Home Pastors Articles for Pastors The Goal Is Church Health, and Balance Is the Key

The Goal Is Church Health, and Balance Is the Key

Church health is the result of balance.

Balance occurs when a church has a strategy and a structure to fulfill the five New Testament purposes for the church: worship, evangelism, fellowship, discipleship and ministry.

If you don’t have a strategy and a structure that intentionally balances the purposes, the church tends to overemphasize the purpose you as a pastor feel most passionate about.

We tend to go to seed on one truth at a time. You attend one seminar and hear that the key to growth is small groups. At another, it’s volunteer recruitment, or dynamic worship, or creative outreach, or strong preaching.

The fact is, they’re all important.

When a church emphasizes any one purpose to the neglect of others, that produces imbalance—it’s unhealthy. And being unhealthy stunts a lot of churches.

To keep things balanced, four things must happen. You’ve got to:

• move people into membership

• build them up to maturity

• train them for ministry

• send them out on their mission

And you need a clear discipleship process to be able to gauge whether you’re doing these things effectively or not. Just as our vital signs tell us whether our physical bodies are in good health or not, the health of a church is quantifiable. For example, I can measure how many more people are involved in ministry this month than last month.
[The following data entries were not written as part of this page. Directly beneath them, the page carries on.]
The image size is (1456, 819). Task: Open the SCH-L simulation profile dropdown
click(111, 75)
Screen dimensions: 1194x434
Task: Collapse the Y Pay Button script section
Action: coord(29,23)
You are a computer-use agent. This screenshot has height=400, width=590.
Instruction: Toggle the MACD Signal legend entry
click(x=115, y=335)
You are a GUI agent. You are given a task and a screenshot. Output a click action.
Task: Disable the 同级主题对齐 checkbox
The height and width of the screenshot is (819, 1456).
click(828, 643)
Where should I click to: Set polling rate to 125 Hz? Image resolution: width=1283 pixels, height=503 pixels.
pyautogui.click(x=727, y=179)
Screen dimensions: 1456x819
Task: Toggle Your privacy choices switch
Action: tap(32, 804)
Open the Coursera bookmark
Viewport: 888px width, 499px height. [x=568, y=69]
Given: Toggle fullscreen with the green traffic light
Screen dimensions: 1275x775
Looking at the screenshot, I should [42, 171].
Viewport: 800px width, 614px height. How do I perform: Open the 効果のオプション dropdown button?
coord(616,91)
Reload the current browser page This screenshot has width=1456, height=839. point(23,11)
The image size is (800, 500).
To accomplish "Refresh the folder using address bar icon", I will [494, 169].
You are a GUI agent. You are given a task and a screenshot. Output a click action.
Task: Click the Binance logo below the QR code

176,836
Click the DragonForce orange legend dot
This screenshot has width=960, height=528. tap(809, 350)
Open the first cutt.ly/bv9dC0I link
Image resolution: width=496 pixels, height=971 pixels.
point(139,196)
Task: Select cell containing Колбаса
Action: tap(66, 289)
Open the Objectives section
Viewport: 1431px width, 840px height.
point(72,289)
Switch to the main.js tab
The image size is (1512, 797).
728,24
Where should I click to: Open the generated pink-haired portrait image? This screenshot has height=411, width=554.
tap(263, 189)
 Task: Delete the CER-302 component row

How you accomplish those four objectives doesn’t matter. As long as you are bringing people to Christ, into the fellowship of his family, building them up to maturity, training them for ministry and sending them out in mission, I like the way you are doing ministry.

Health does not mean perfection. When a church focuses on evangelism, it brings in a lot of unhealthy people. My kids are healthy, but they’re not perfect. There will never be a perfect church this side of heaven because every church is filled with pagans, carnal Christians, and immature believers—along with the mature ones.

I’ve read books that emphasize, “You’ve got to reinforce the purity of the church.” But Jesus said, “Let the tares and the wheat grow together, and one day I’ll sort them out” (paraphrase of Matthew 13:29-30).